L’entreprise idéale : la start-up centenaire ?

« Au âmes bien nées la valeur n’attend point le nombre d’années » faisait dire Corneille à Rodrigue, l’âme trop pressée de venger son vénérable père Don Diègue et prouver ainsi, malgré sa jeunesse et son inexpérience, sa valeur et son courage.

Pour peu qu’on s’intéresse, outre la littérature et le théâtre, aux grandes tendances de l’économie française et à la dynamique entrepreneuriale dans l’Hexagone, force est de constater que l’hymne à l’émancipation et à la flamme juvénile du Cid a été entendue, au point que la jeunesse et sa fougue deviennent l’alpha et l’oméga de la réussite économique.

Ainsi, à l’heure où des thématiques comme la transformation numérique et l’« ubérisation » s’imposent plus que jamais dans le débat public, les champions de l’époque sont, d’abord et avant tout, pour ne pas dire exclusivement, les start-upper, jeunes entrepreneurs ayant parfaitement intégrés les exigences d’innovation, de disruption et de subversion face aux modèles établis.

La place accordée aux jeunes pousses se ferait-elle, dès lors, au détriment des entreprises installées, en particulier les quelques 1 270 sociétés, en grand majorité des TPE ou PME, centenaires et encore en activité selon les chiffres avancés par le label Entreprises Familiales Centenaires (EFC) ?

Sont-elles alourdies par le poids des ans, ou, bien au contraire, ont-elles un cuir heureusement tanné par les multiples heurs et malheurs qui marquent une vie de centenaire?

Le poids de ces dernières dans le PIB hexagonale est pourtant tout sauf négligeable, avec un chiffre d’affaires global qui dépasse largement les 150 milliards d’euros pour près d’un million d’emplois directs !

La stabilité de leur gouvernance, souvent familiale et transmise de générations en générations, leur soucis de maximiser les ressources disponibles, leur refus du profit court-termiste, la constitution patiente de réseaux basés sur des relations de confiance, sans oublier le capital marketing lié à l’image d’ancienneté et au poids considérable des marques durablement installées, sont autant d’avantages qui militent en faveur d’une reconnaissance sans ambages du rôle des entreprises centenaires dans la croissance de l’activité et de l’emploi.

Pourtant, l’auteur de ces lignes n’entend nullement imposer un choix aussi réducteur qu’inutile entre, d’une part, le fameux modèle du Mittelstand allemand, composé en grande partie d’entreprises centenaires et familiales expertes dans leurs domaines, et, d’autre part, celui de la Silicon Valley californienne avec sa cohorte de licornes pionnières des nouvelles technologies.

Bien au contraire, c’est en rassemblant les avantages de chacun et jouant sur la complémentarité entre groupes établis depuis plusieurs décennies et nouveaux venus bousculant les habitudes qu’un nouveau type d’entreprise pourra émerger, celui de la « start-up centenaire » mêlant l’audace et l’agilité aux vertus de l’expérience, du recul et de la durée.

Sachant qu’il n’y a aucun antagonisme entre ces deux philosophies.

Il faut pour cela veiller à soutenir l’émergence d’un réseau de start-up solides et prospères, comme s’y emploient avec succès Bpifrance et la French Tech depuis quelques années, tout en protégeant les sociétés d’ores et déjà installées.

À quelques jours du premier tour de l’élection présidentielle, il serait bon que les différents candidats s’engagent à favoriser les partenariats entre jeunes pousses de la nouvelle économie et les entreprises, grands groupes, PME ou ETI, établies, notamment en facilitant des prises de participation directes en capital et en stimulant les échanges technologiques.

Comme l’a démontré Jean-Louis Beffa dans son dernier ouvrage « Se transformer ou mourir.
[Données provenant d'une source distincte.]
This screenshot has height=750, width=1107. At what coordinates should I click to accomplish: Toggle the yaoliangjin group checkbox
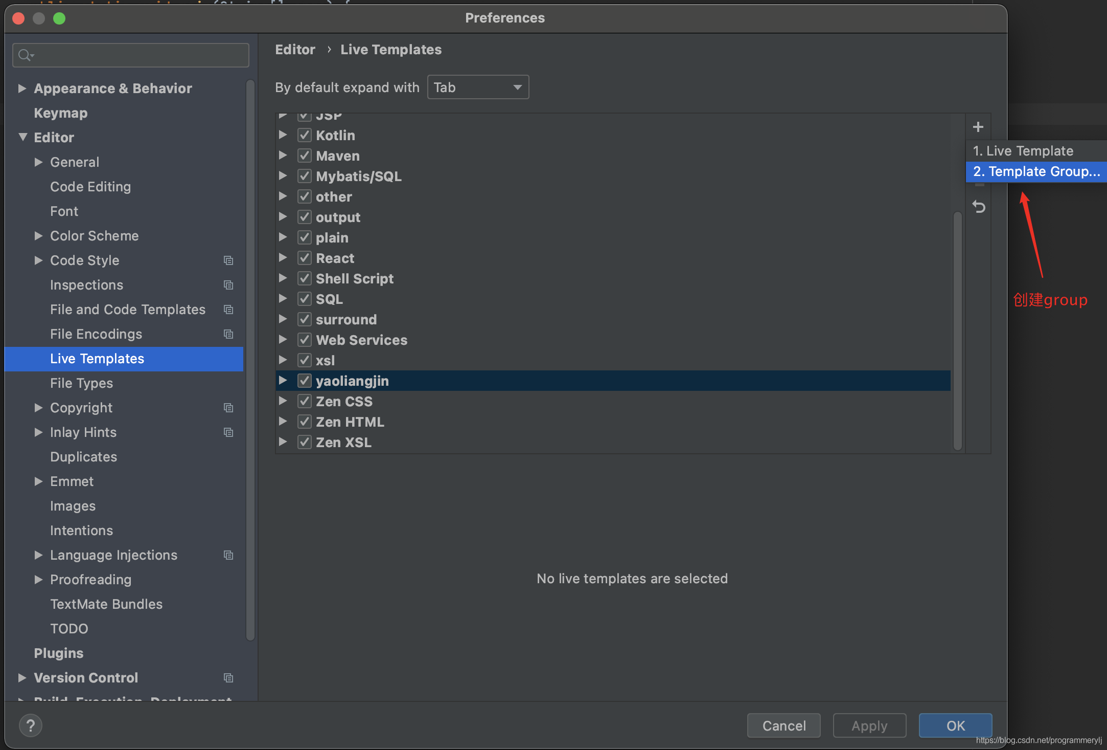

Les grands groupes face aux start-up » (Éditions du Seuil – 2017), « l’esprit start-up » doit désormais irriguer l’ensemble des prises de décision des entreprises, centenaires ou non. Celles-ci ont tout intérêt à s’imprégner de ce nouvel élan capable de les transformer en profondeur, l’ancienneté n’excluant ainsi en rien la capacité à se réinventer et à toucher de nouveaux cœurs de métier comme l’ont fait 40% des entreprises centenaires (sources EFC).

La start-up centenaire, modèle incontournable de l’économie de demain, sera armée pour lutter contre cette tendance à l’immobilisme qui a tué les Kodak, Nokia et autres Félix Potin, tout en acquérant une capacité à se construire dans la durée, précisément là où la solidité et la résilience se créent pour plusieurs générations.

N’oublions pas la leçon de Proust, nous rappelant dans Le Temps retrouvé (1927) que « c’est avec des adolescents qui durent un assez grand nombre d’années que la vie fait ses vieillards ».